> _Excerpted text_:
Load Indices and Start SemSpect #

#############################
# required loading parameters
#############################

# "databases[0]" can be used to specify the first entry in the databases array
# (used here to highlight the full path of the nested YAML parameter)
semspect.rdf.databases[0].database: default-db
semspect.rdf.databases[0].mode: load
semspect.rdf.databases[0].indicesDirectory: "path/to/indices/directory"

Additional Initialization Parameters (All Optional) #

Server Settings #

##################################
# additional server settings
##################################

# port
#
# default: 8080
server.port: 8080

# x-frame support
# The x-frame functionality is a way of combining and organizing web-based
# documents together on a single webpage through the use of frames (HTML
# elements that allow you to display content from another source, such as
# another webpage or a video). By default, the x-frame functionality is
# disabled by Spring Boot, however, by using the following parameter, it is
# possible to define frame-ancestors to include SemSpect in other HTML pages
# (https://developer.mozilla.org/en-US/docs/Web/HTTP/Headers/Content-Security-Policy/frame-ancestors) .
#
# default: disabled; below are some examples
server.frame-ancestors:
  # local HTML files are allowed to integrate SemSpect in an x-frame
  - "file://*"
  # any subdomain of "example.org" is allowed to integrate SemSpect in an x-frame
  - "https://www.*.example.org"

# context path
#
# Determines at which context path the content will be served by the server.

> _Set of tasks_:
#1 List every configuration parameter key that the SemSpect configuration text sets.
#2 Reproduce the SemSpect configuration text from "# any subdomain" up to and including "by the server.", substituting "base path" for "context path".
The records that come next have no connection to the SemSpect configuration text.

> _Entries provided_:
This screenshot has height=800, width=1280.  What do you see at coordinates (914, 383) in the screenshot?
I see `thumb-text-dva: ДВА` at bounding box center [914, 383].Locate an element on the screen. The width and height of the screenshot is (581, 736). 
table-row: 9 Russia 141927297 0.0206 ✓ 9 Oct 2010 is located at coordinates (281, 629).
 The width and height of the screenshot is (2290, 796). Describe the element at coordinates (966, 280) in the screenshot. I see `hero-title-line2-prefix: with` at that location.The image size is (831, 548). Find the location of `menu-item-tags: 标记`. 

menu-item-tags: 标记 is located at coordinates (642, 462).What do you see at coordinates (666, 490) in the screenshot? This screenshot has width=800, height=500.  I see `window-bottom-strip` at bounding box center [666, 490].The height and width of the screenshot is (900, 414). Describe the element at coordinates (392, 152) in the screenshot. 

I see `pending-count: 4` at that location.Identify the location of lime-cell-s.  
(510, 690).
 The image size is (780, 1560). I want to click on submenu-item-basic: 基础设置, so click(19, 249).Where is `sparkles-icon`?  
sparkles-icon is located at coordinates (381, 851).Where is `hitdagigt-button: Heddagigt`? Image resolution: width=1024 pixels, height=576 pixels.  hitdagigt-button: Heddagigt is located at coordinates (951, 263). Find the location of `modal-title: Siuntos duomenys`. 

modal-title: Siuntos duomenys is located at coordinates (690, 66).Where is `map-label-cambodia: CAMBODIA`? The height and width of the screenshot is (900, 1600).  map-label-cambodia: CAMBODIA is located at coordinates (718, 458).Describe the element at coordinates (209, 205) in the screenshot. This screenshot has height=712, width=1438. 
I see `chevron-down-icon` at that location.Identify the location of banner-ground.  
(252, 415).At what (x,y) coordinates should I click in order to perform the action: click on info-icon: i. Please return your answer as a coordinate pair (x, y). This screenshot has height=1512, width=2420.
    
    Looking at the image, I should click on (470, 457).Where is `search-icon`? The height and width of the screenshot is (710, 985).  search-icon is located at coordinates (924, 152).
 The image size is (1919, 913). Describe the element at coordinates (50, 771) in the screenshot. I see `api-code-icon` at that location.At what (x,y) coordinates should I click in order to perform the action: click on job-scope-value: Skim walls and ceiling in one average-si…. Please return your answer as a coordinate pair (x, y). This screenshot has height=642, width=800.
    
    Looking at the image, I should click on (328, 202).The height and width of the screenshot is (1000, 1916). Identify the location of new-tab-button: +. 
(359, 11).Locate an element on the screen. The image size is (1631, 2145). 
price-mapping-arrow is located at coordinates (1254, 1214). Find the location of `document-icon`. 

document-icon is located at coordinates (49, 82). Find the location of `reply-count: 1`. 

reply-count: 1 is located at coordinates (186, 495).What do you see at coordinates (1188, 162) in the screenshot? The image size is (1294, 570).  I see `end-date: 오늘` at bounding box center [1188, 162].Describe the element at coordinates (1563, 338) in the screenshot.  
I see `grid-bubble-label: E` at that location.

> _Results in order_:
#1
semspect.rdf.databases[0].database
semspect.rdf.databases[0].mode
semspect.rdf.databases[0].indicesDirectory
server.port
server.frame-ancestors

#2
# any subdomain of "example.org" is allowed to integrate SemSpect in an x-frame
  - "https://www.*.example.org"

# base path
#
# Determines at which base path the content will be served by the server.